The drawback of using geom_edge_link() is that the time to render the plot increases and so does the size of the file if you export the plot. Typically, you do not need gradients along an edge. Hence, geom_edge_link0() should be the default choice to draw edges.
Within geom_edge_link0, you can specify the appearance of the edge, either by mapping edge attributes to aesthetics or setting them globally for the graph. Mapping attributes to aesthetics is done within aes(). In the example, we map the edge width to the edge attribute “weight”. ggraph then automatically scales the edge width according to the attribute. The colour of all edges is globally set to “grey66”.

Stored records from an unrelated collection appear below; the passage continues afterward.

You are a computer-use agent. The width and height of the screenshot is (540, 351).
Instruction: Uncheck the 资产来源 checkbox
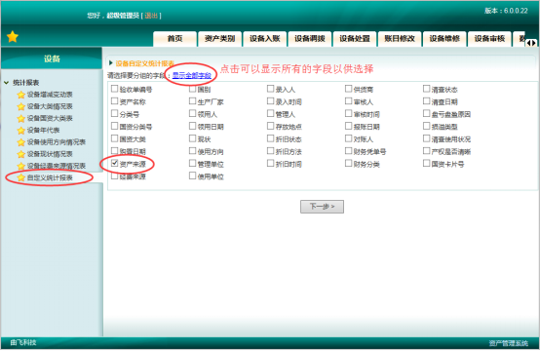tap(115, 163)
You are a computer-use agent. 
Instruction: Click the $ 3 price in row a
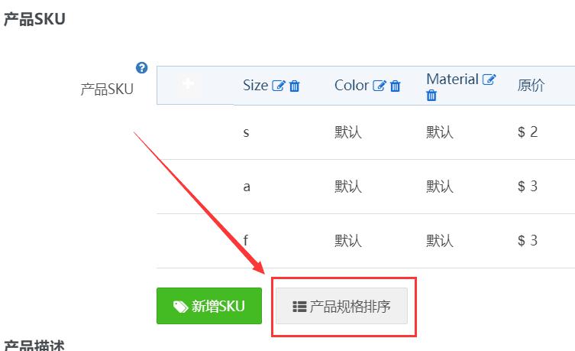(x=528, y=186)
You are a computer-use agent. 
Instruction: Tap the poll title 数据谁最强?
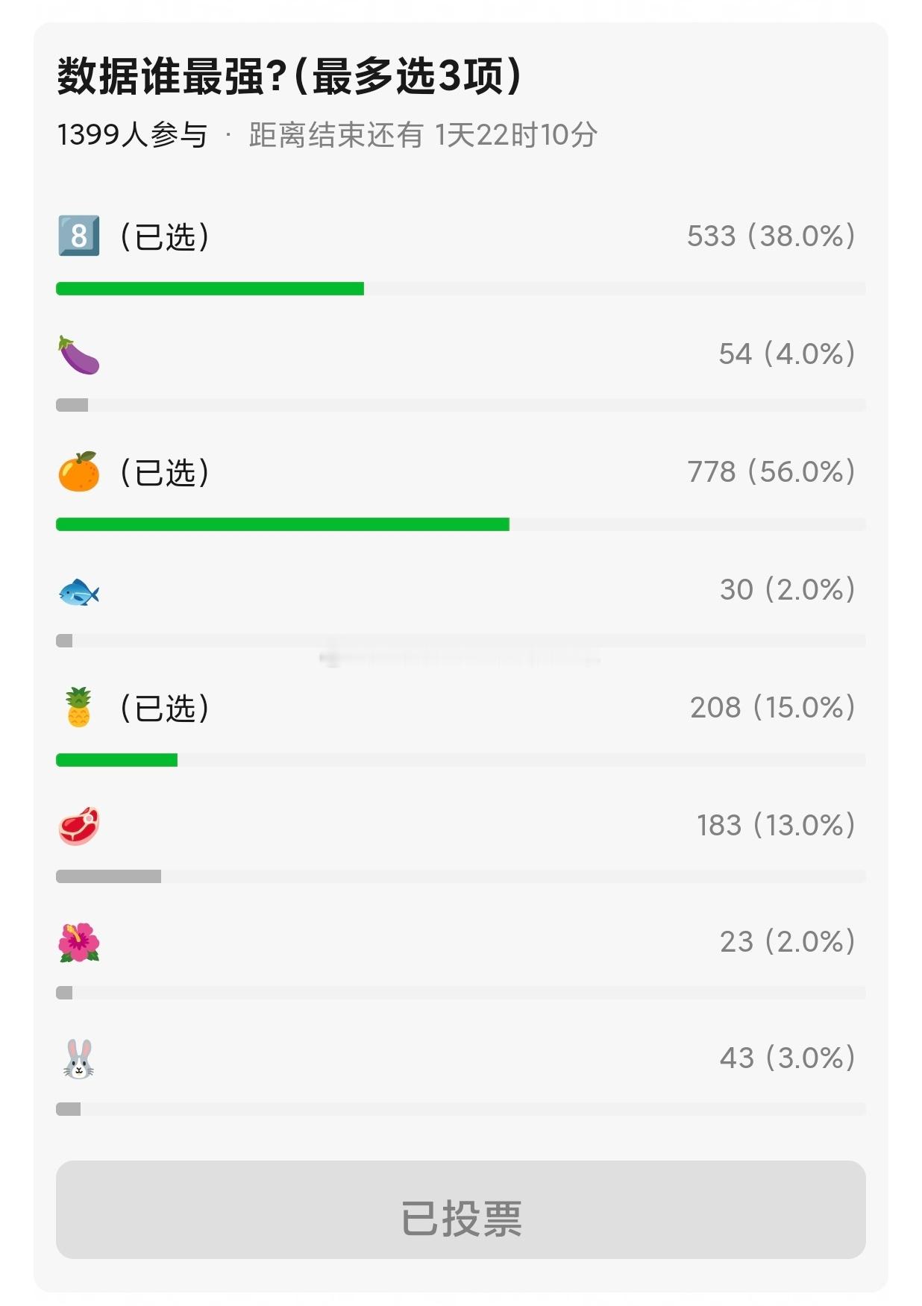[172, 76]
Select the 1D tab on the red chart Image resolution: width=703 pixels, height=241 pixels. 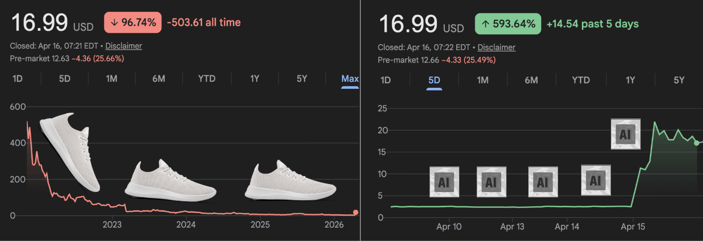[17, 79]
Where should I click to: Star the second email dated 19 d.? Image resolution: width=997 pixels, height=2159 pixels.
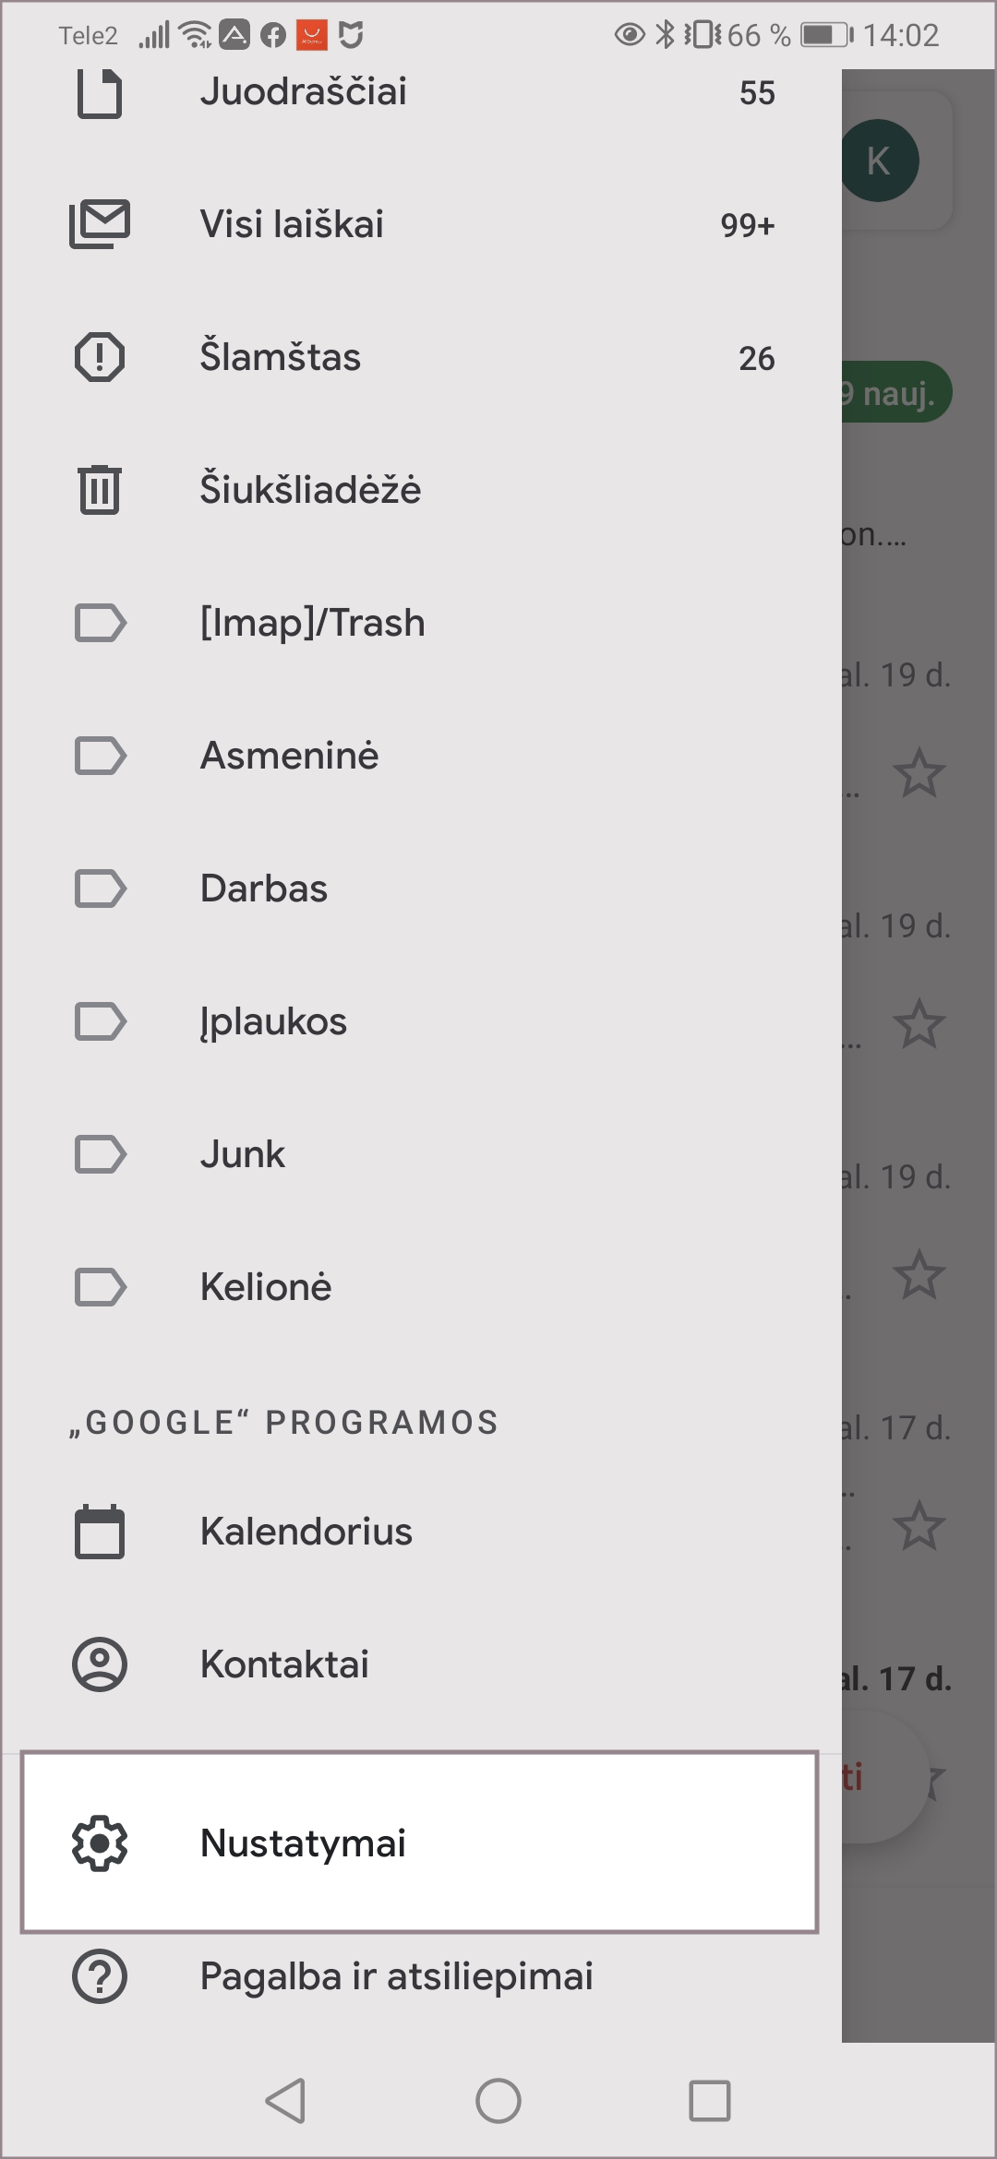(x=919, y=1024)
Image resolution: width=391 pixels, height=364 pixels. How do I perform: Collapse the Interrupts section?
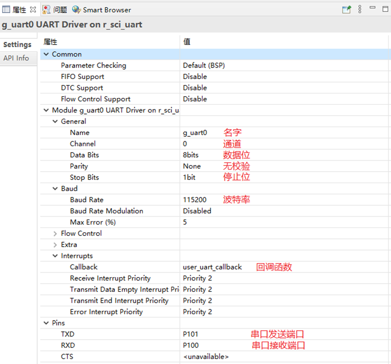point(55,256)
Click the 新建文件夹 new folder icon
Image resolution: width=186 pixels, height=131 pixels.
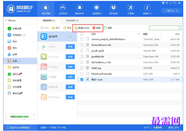click(x=76, y=28)
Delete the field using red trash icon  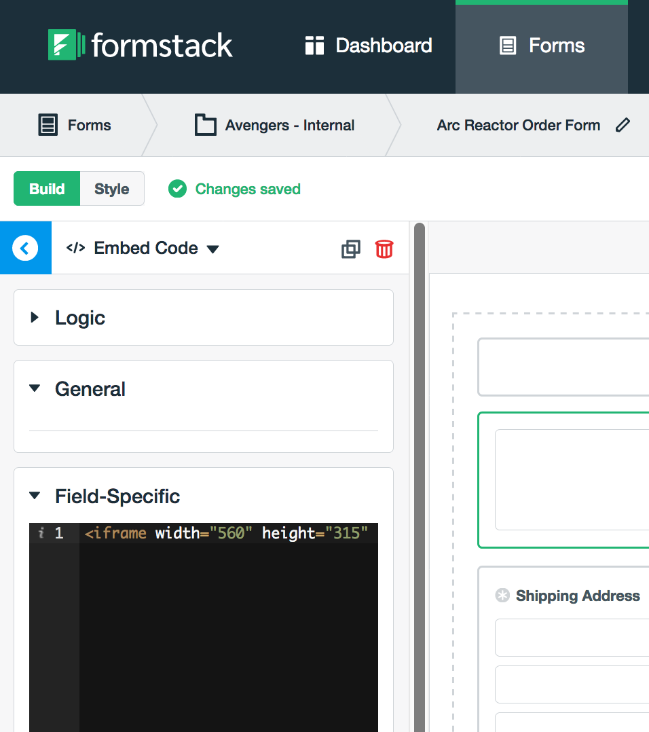(x=384, y=249)
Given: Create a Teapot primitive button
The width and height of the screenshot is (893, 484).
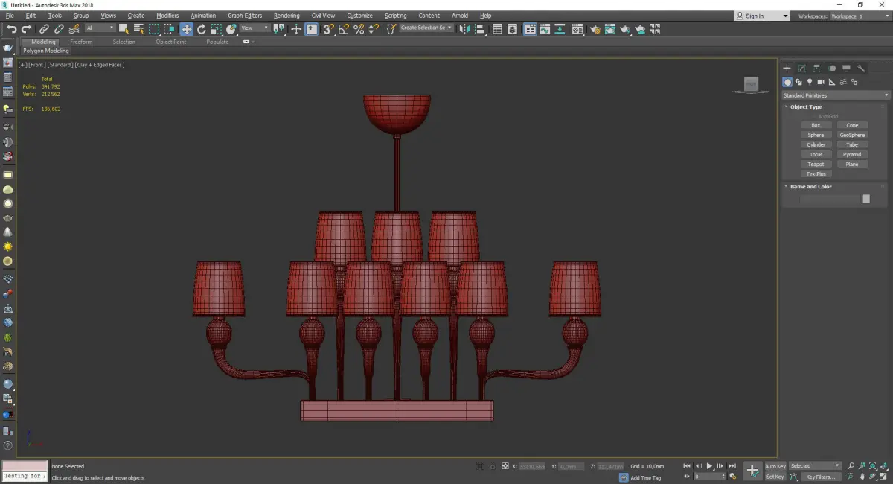Looking at the screenshot, I should click(816, 164).
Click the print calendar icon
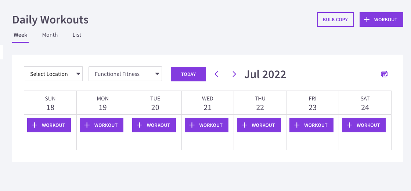 [x=384, y=74]
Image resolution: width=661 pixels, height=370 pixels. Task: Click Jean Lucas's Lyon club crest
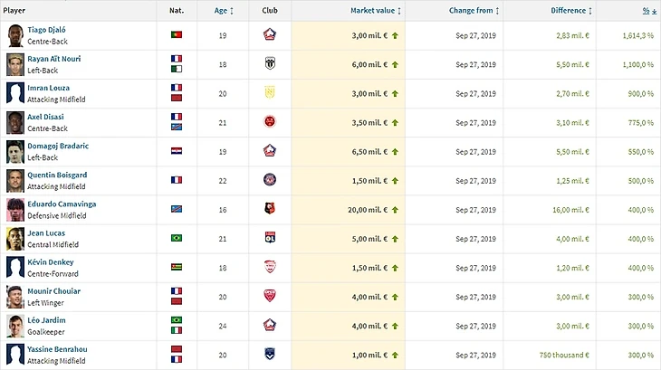click(x=269, y=238)
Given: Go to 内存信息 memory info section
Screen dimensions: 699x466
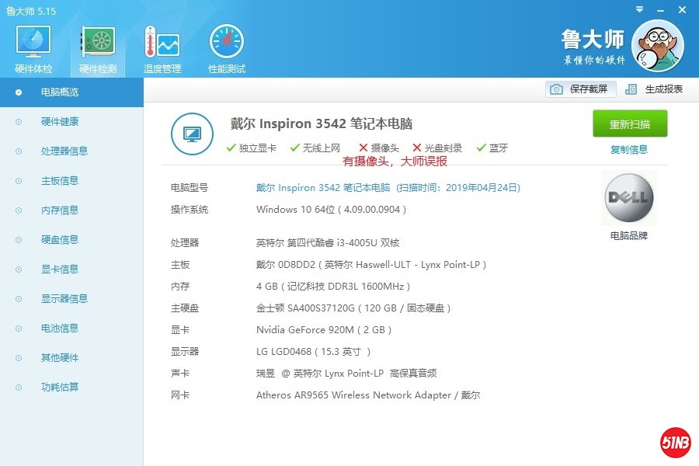Looking at the screenshot, I should [60, 210].
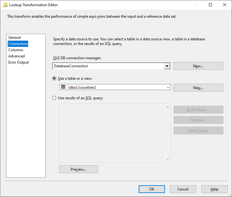This screenshot has width=232, height=197.
Task: Open Help for this editor
Action: [214, 189]
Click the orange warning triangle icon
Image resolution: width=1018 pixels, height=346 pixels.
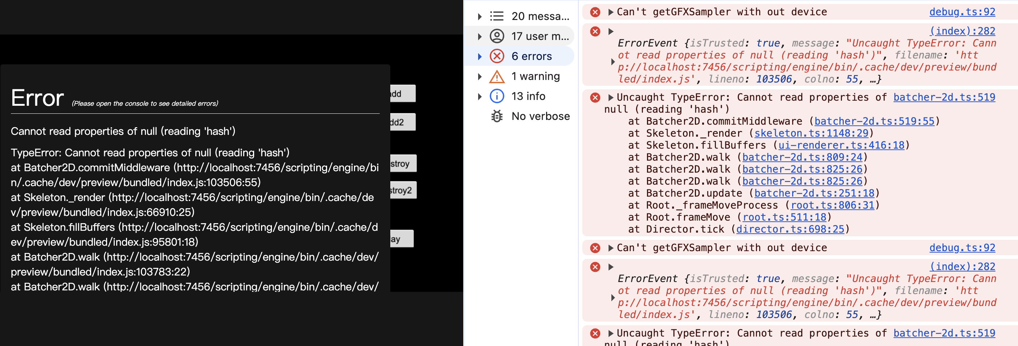pos(497,76)
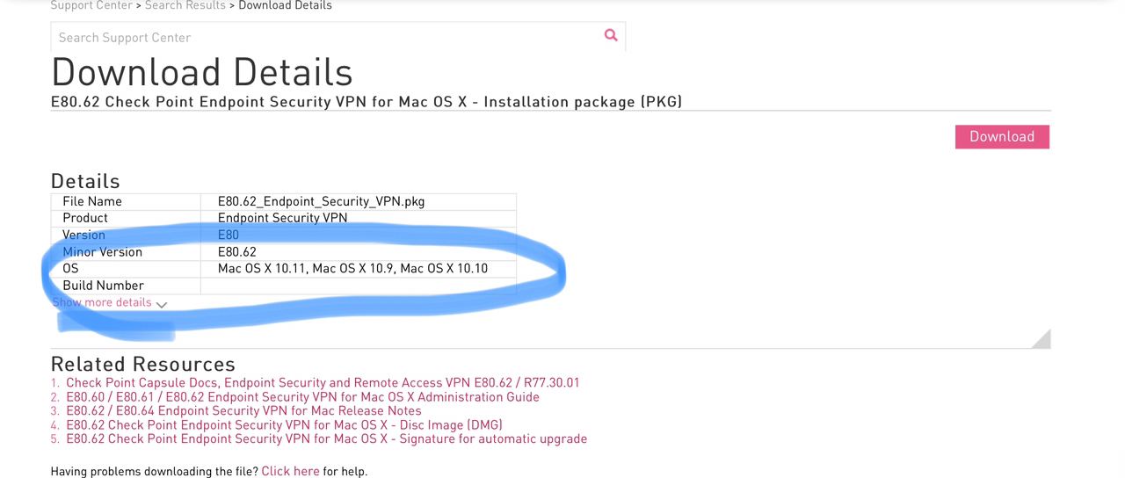Click the resize triangle at the details panel corner
This screenshot has height=478, width=1125.
(x=1042, y=339)
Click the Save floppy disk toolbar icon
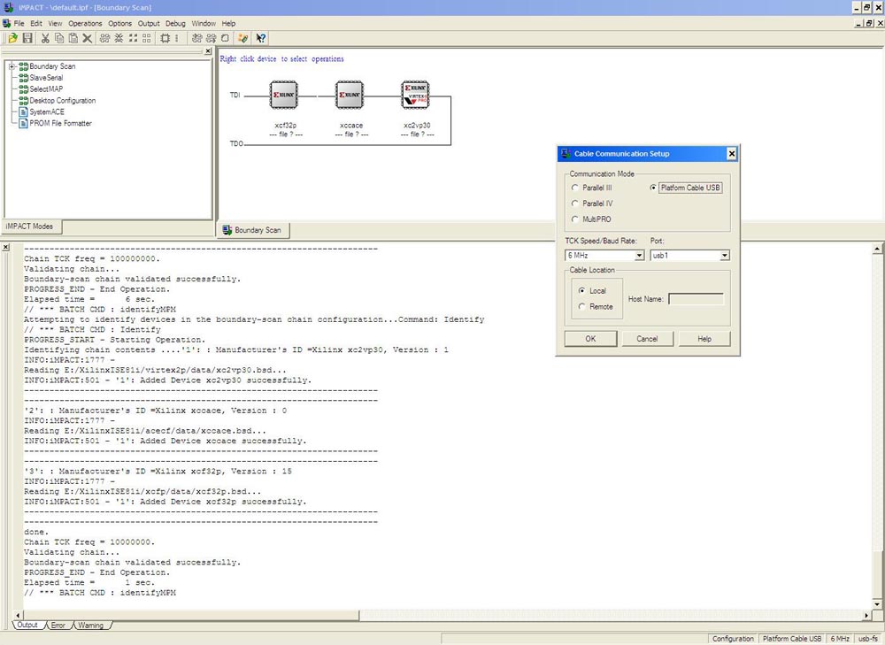This screenshot has height=645, width=885. click(x=27, y=38)
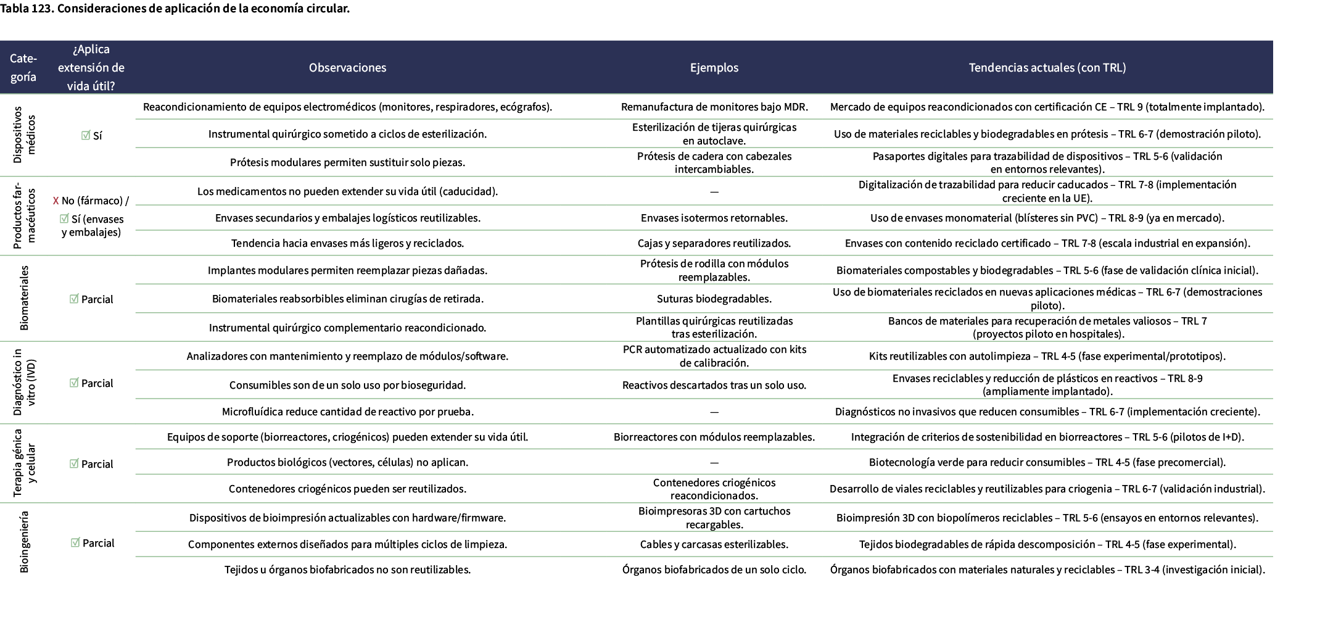
Task: Click the Tabla 123 caption title
Action: coord(175,9)
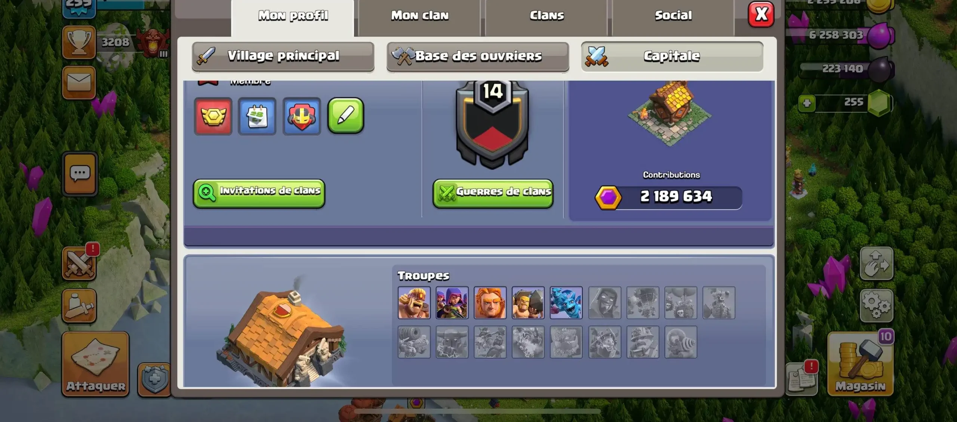Image resolution: width=957 pixels, height=422 pixels.
Task: Tap the trophy icon beside 3208
Action: tap(79, 42)
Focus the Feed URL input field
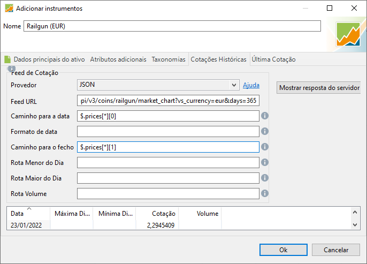This screenshot has height=264, width=367. point(168,101)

The following aesthetics can be used within geom_edge_link0 either within aes() or globally:
- edge_colour (colour of the edge)
- edge_linewidth (width of the edge)
- edge_linetype (linetype of the edge, defaults to “solid”)
- edge_alpha (opacity; a value between 0 and 1)
ggraph does not automatically draw arrows if your graph is directed. You need to do this manually using the arrow parameter.
geom_edge_link0(aes(...), ...,
arrow = arrow(
angle = 30, length = unit(0.15, "inches"),
ends = "last", type = "closed"
)
)The default arrowhead type is “open”, yet “closed” usually has a nicer appearance (see Figure 10.6).
g <- make_graph(c(1, 2, 2, 3), directed = TRUE)
ggraph(g, layout = "stress") +
geom_edge_link0(
edge_colour = "grey66", edge_linewidth = 0.5,
arrow = arrow(
angle = 30, length = unit(0.15, "inches"),
ends = "last", type = "closed"
)
) +
geom_node_point(size = 5) +
theme_graph()
10.6 Nodes
geom_node_point(aes(fill = clu, size = size), shape = 21) +
geom_node_text(aes(filter = size >= 26, label = name), family = "serif")On top of the edge layer, the node layer is drawn. Always draw the node layer above the edge layer. Otherwise, edges will be visible on top of nodes which leads to a messy and less readable plot. There are slightly less geoms available for nodes.
c(
"geom_node_arc_bar", "geom_node_circle", "geom_node_label",
"geom_node_point", "geom_node_text", "geom_node_tile", "geom_node_treemap"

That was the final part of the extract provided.